Brief. Each entry that appears below should be restated word for word.

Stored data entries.
***
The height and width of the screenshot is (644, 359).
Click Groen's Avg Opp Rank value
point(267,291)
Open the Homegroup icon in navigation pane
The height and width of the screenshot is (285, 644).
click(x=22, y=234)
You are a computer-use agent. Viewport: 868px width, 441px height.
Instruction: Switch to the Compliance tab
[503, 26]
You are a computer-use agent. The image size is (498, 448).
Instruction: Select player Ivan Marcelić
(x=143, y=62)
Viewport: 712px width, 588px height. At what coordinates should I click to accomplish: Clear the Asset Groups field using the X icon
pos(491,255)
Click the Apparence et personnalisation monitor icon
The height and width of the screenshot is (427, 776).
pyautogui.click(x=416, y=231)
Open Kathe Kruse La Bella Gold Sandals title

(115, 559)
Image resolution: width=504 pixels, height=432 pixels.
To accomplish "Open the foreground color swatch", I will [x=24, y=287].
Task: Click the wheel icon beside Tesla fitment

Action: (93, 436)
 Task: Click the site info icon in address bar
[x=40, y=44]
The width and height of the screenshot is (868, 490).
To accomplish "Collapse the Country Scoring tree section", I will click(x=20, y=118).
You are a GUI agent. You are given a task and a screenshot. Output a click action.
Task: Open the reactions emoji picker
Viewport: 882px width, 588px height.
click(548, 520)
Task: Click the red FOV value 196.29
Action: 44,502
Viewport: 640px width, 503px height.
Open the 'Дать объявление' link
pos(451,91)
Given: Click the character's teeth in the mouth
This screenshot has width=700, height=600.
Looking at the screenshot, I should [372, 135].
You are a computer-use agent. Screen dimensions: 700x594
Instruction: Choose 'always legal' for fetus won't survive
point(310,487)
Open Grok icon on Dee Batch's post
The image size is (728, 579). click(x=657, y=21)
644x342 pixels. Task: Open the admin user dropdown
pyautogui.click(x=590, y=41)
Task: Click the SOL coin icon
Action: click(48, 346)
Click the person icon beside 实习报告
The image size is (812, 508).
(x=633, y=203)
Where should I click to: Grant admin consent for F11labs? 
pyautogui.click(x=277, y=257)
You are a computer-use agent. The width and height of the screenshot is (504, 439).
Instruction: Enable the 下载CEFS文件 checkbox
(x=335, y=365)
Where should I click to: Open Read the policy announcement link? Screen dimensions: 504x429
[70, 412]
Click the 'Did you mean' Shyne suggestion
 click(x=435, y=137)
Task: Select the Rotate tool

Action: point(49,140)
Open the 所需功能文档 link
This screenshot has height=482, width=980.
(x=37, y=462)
***
Result.
The height and width of the screenshot is (644, 359).
Click Groen's Avg Opp Rank value
point(267,291)
Open the Homegroup icon in navigation pane
The height and width of the screenshot is (285, 644).
click(x=22, y=234)
You are a computer-use agent. Viewport: 868px width, 441px height.
Instruction: Switch to the Compliance tab
[503, 26]
You are a computer-use agent. The image size is (498, 448).
Instruction: Select player Ivan Marcelić
(x=143, y=62)
Viewport: 712px width, 588px height. At what coordinates should I click to accomplish: Clear the Asset Groups field using the X icon
pos(491,255)
Click the Apparence et personnalisation monitor icon
The height and width of the screenshot is (427, 776).
pyautogui.click(x=416, y=231)
Open Kathe Kruse La Bella Gold Sandals title

(115, 559)
Image resolution: width=504 pixels, height=432 pixels.
To accomplish "Open the foreground color swatch", I will [x=24, y=287].
Task: Click the wheel icon beside Tesla fitment

Action: (93, 436)
 Task: Click the site info icon in address bar
[x=40, y=44]
The width and height of the screenshot is (868, 490).
To accomplish "Collapse the Country Scoring tree section", I will click(x=20, y=118).
You are a GUI agent. You are given a task and a screenshot. Output a click action.
Task: Open the reactions emoji picker
Viewport: 882px width, 588px height.
click(548, 520)
Task: Click the red FOV value 196.29
Action: 44,502
Viewport: 640px width, 503px height.
Open the 'Дать объявление' link
pos(451,91)
Given: Click the character's teeth in the mouth
This screenshot has width=700, height=600.
Looking at the screenshot, I should [372, 135].
You are a computer-use agent. Screen dimensions: 700x594
Instruction: Choose 'always legal' for fetus won't survive
point(310,487)
Open Grok icon on Dee Batch's post
The image size is (728, 579). click(x=657, y=21)
644x342 pixels. Task: Open the admin user dropdown
pyautogui.click(x=590, y=41)
Task: Click the SOL coin icon
Action: click(48, 346)
Click the person icon beside 实习报告
The image size is (812, 508).
(x=633, y=203)
Where should I click to: Grant admin consent for F11labs? 
pyautogui.click(x=277, y=257)
You are a computer-use agent. The width and height of the screenshot is (504, 439).
Instruction: Enable the 下载CEFS文件 checkbox
(x=335, y=365)
Where should I click to: Open Read the policy announcement link? Screen dimensions: 504x429
[70, 412]
Click the 'Did you mean' Shyne suggestion
 click(x=435, y=137)
Task: Select the Rotate tool

Action: point(49,140)
Open the 所需功能文档 link
This screenshot has height=482, width=980.
(x=37, y=462)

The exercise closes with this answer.